Casa Para Todos: Governo quer facilitar a venda das casas classe B e C

28/08/2019 23:50 - Modificado em 28/08/2019 23:50

De acordo com o governo, no âmbito do programa implementado pelo Governo anterior (PAICV), foram construídas até agora mais cinco mil casas, das quais cerca de três mil são da classe A e que já foram entregues às câmaras municipais para serem distribuídas a agregados familiares de baixa renda.

As restantes são da classe B e C e destinadas a venda livre no mercado, e até ao momento, menos da metade já foram vendidas. Estando neste momento cerca de duas mil para serem vendidas.

Segundo Eunice Silva, ministra das Infraestruturas, Ordenamento do Território e Habitação, o preço, mas pela localização e falta de rede de esgotos de alguns dos prédios, tem sido os factores que tem dificultado as vendas.

Por isso, para ajudar nas vendas destas moradias, o Governo, em negociação com as “câmaras municipais no sentido de encontrar uma saída que pode passar pelo subsídio do Governo para baixar o preço e permitir ao IFH, vender as casas”.

“A avaliação que fazemos é o seguinte: se só 15% da população cabo-verdiana é que tem condições de comprar uma casa, cujo valor é 2800 contos”, por isso questiona “como é possível vender casas a 5000 contos no programa Casa para Todos” que é o custo da casa do programa Casa para Todos.

A solução passa pelo subsídio das moradias para que a venda seja acelerada e vender por “três mil ou por dois ou quatro mil”.
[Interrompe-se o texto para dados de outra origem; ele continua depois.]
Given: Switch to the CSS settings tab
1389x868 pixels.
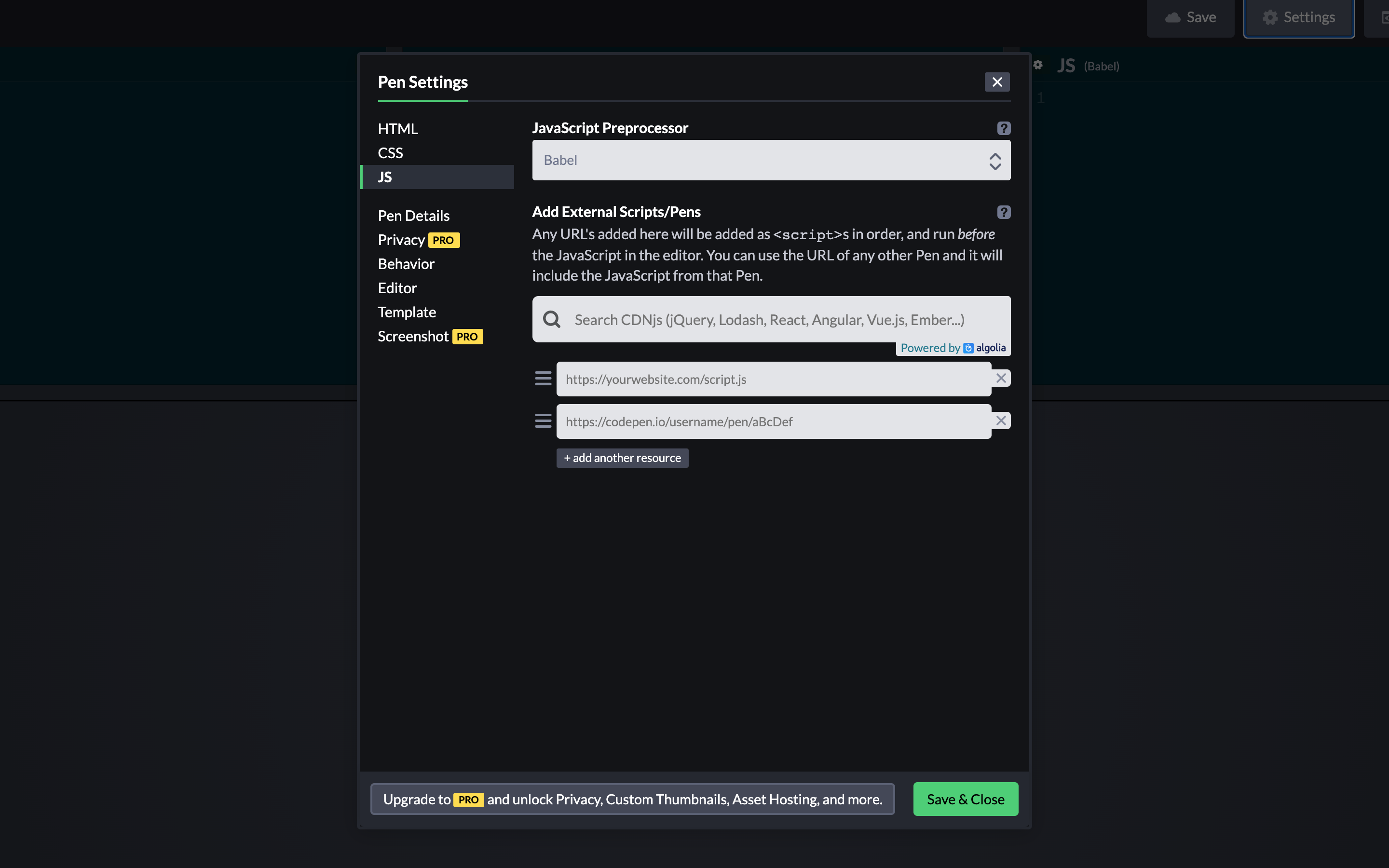Looking at the screenshot, I should [x=390, y=153].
Segundo a ministra das Infraestruturas, Ordenamento do Território e Habitação, Eunice Silva, este poderá ser uma das saídas para agilizar a venda das casas e garantir que a Imobiliária, Fundiária e Habitat (IFH), enquanto empresa que tem a responsabilidade de pagar a dívida contraída para a construção das casas, tenha condições para o fazer.

“Casa para Todos” é um programa de habitação social financiado através de uma linha de crédito de 200 milhões de euros, concedida pelo governo português e que prévia a construção de cerca de 8000 habitações de cariz social para suprir, em parte, o défice habitacional existente em Cabo Verde.No entanto, os problemas financeiros surgidos durante a implementação do programa levaram a redução do número de casas para 6000, mas foram concluídos pouco mais de cinco mil.